→ **Work to be completed**: Please repeat the entries exactly as they appear and omit any images.

→ **Dataset excerpts**:
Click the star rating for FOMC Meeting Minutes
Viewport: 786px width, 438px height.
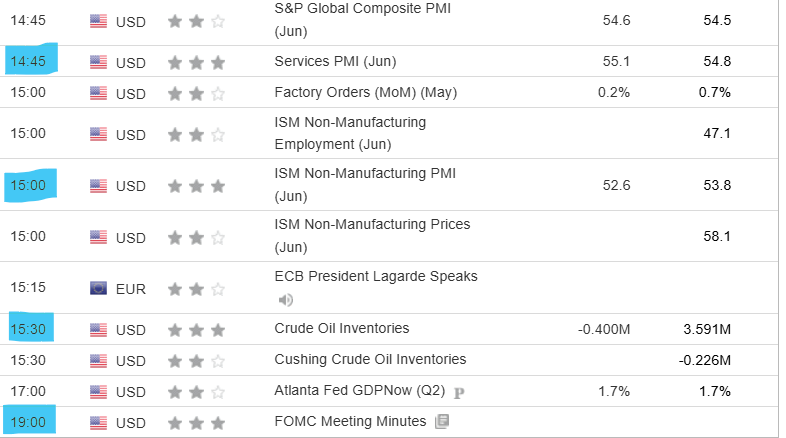pos(196,422)
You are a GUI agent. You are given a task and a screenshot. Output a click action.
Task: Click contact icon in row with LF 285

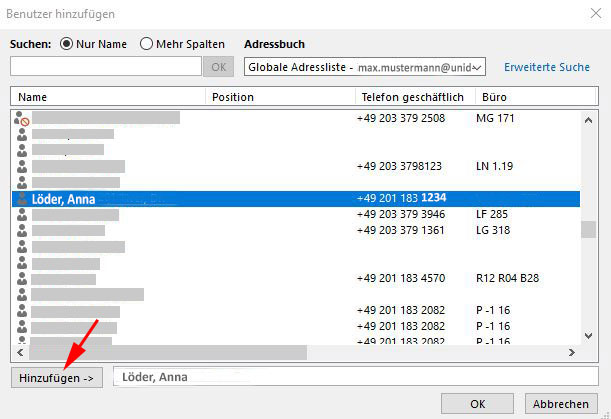21,214
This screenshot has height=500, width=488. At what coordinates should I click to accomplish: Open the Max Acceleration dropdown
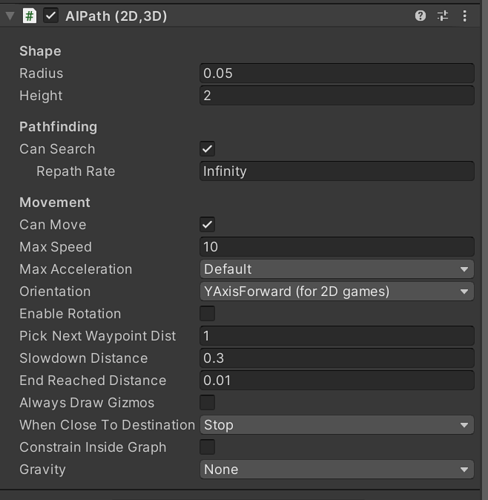337,269
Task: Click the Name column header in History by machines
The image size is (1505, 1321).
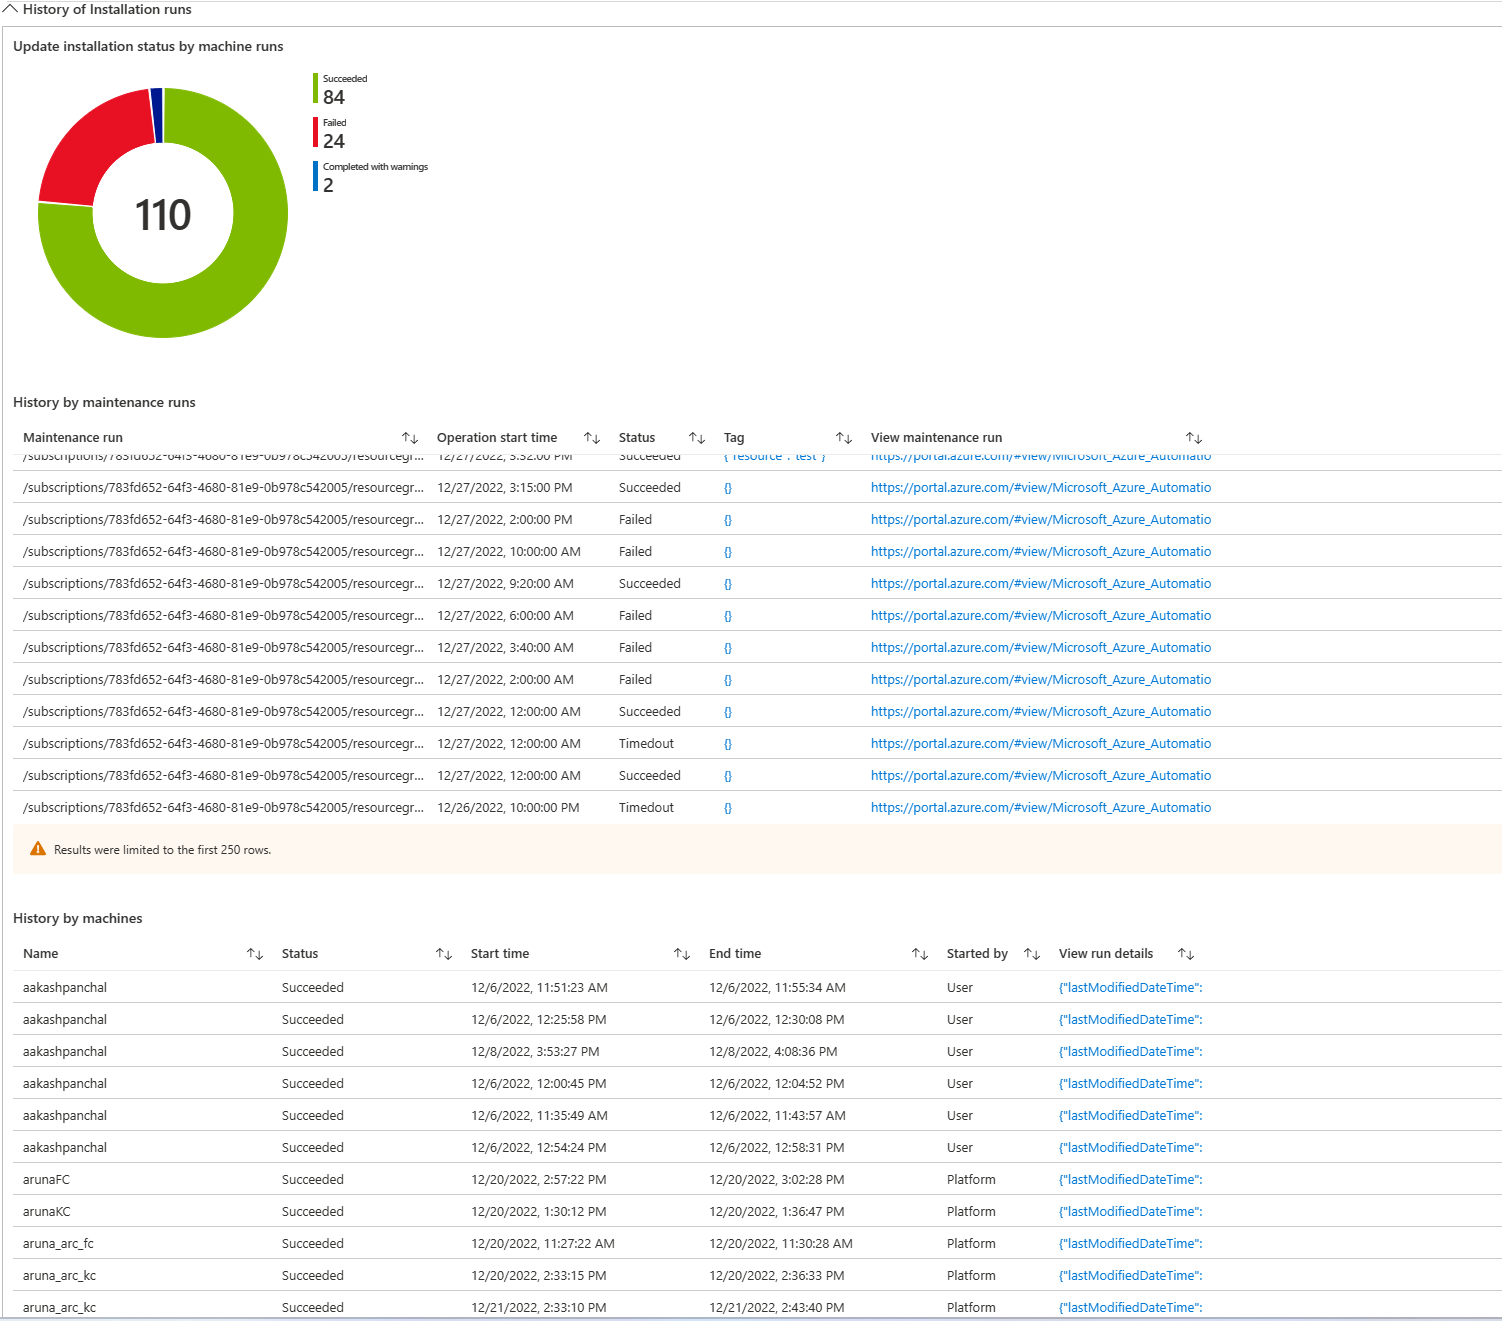Action: tap(40, 953)
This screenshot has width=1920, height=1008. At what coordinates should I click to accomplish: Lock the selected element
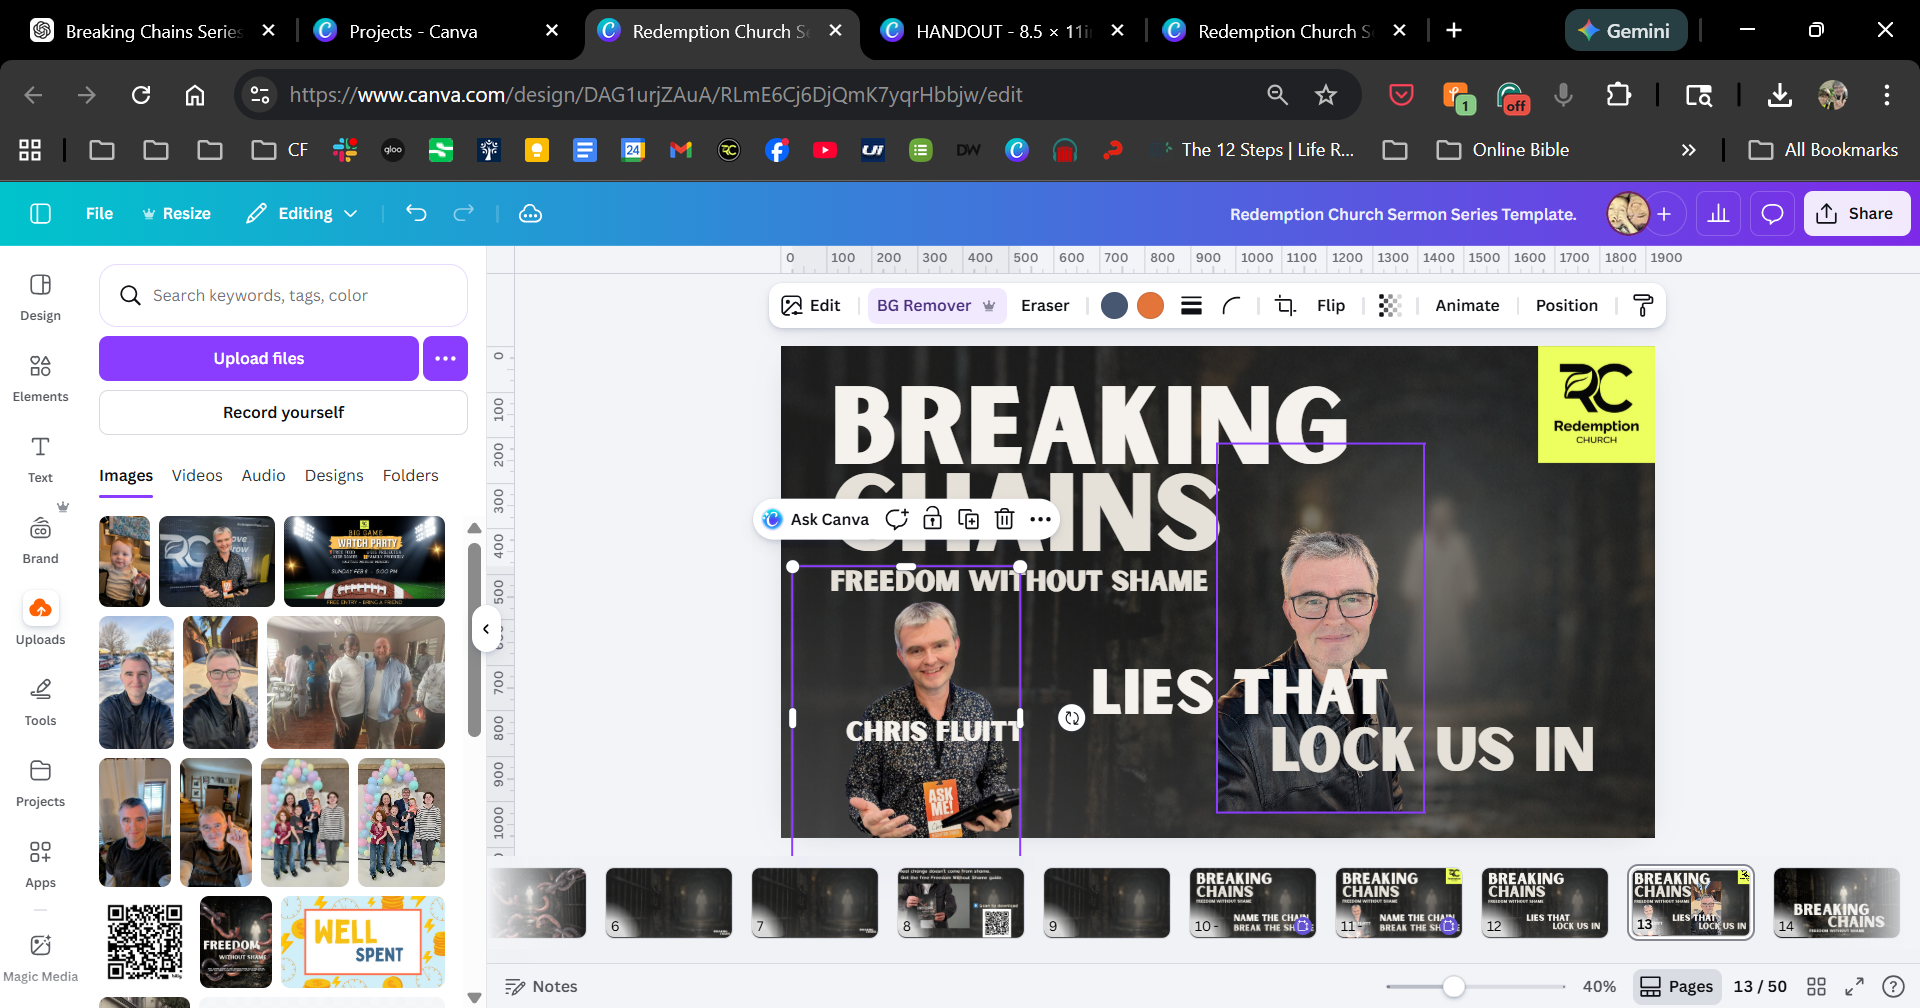point(932,519)
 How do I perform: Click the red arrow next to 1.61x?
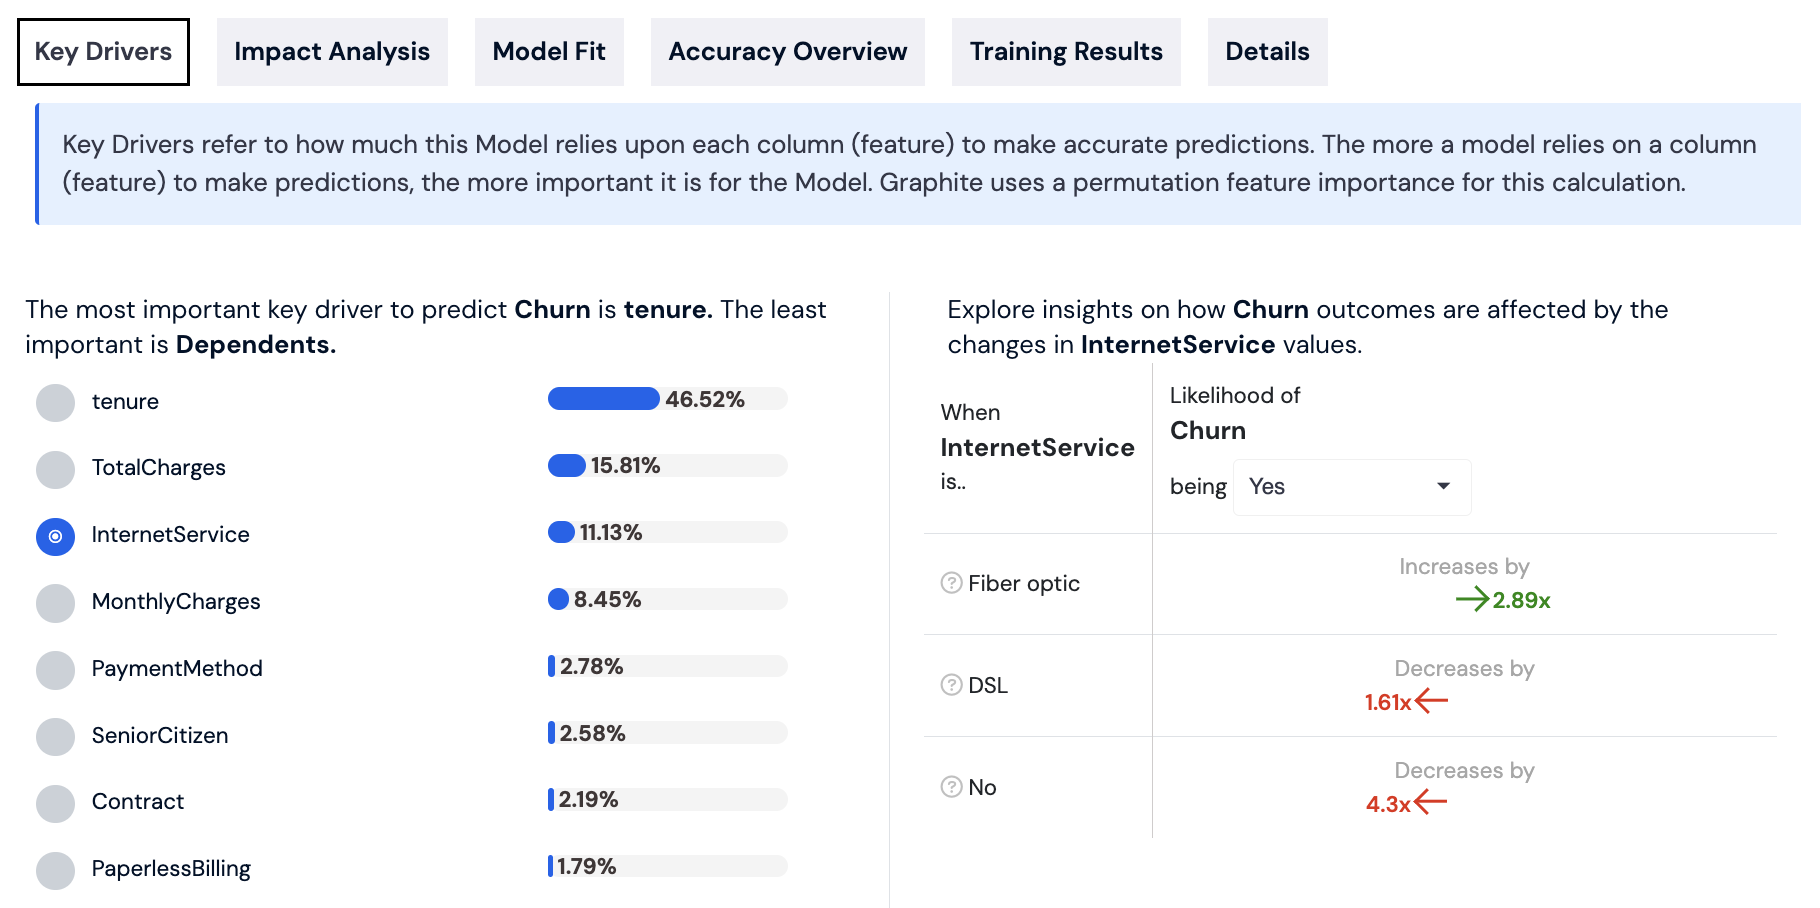(1432, 701)
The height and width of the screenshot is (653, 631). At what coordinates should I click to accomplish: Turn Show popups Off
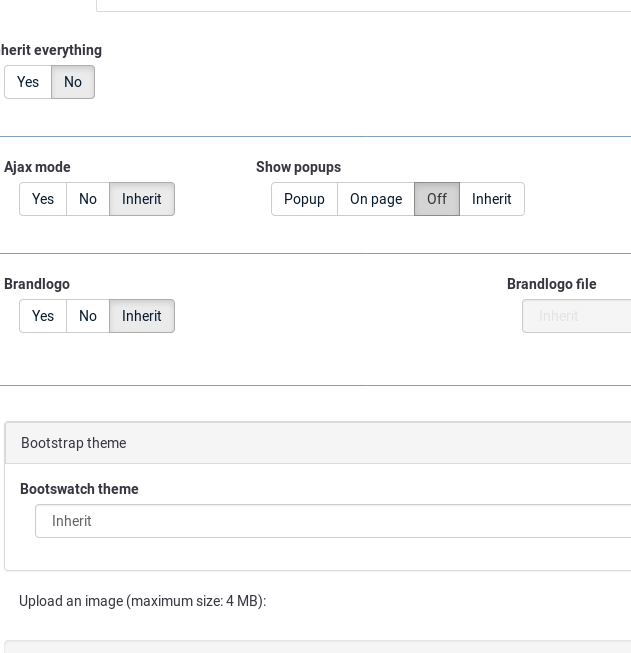pyautogui.click(x=437, y=199)
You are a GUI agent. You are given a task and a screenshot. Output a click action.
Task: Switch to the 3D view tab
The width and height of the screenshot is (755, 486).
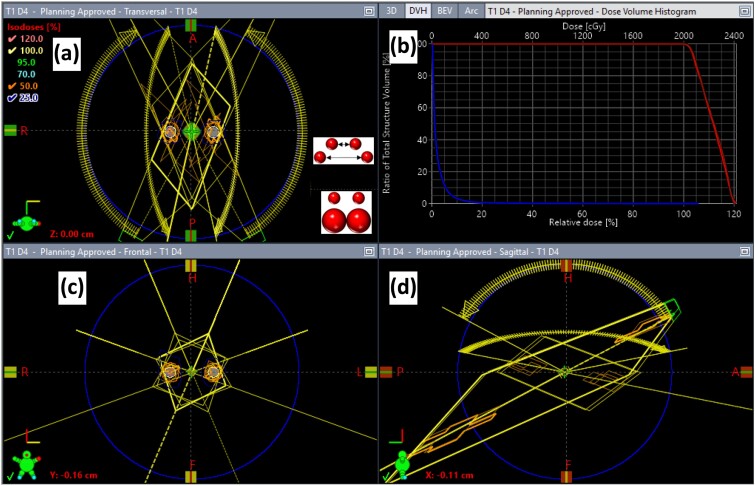click(394, 9)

→ **Expected output**:
Click the star rating for FOMC Meeting Minutes
Viewport: 786px width, 438px height.
pos(196,422)
You are a GUI agent. You are given a task and a screenshot. Output a click action.
Task: Click contact icon in row with LF 285

21,214
This screenshot has height=500, width=488. At what coordinates should I click to accomplish: Open the Max Acceleration dropdown
337,269
Task: Click the Name column header in History by machines
The image size is (1505, 1321).
Action: tap(40, 953)
This screenshot has width=1920, height=1008. At what coordinates should I click to accomplish: Lock the selected element
point(932,519)
 How do I perform: Click the red arrow next to 1.61x?
(1432, 701)
The height and width of the screenshot is (653, 631). At what coordinates should I click to accomplish: Turn Show popups Off
pyautogui.click(x=437, y=199)
You are a GUI agent. You are given a task and a screenshot. Output a click action.
Task: Switch to the 3D view tab
The width and height of the screenshot is (755, 486).
click(394, 9)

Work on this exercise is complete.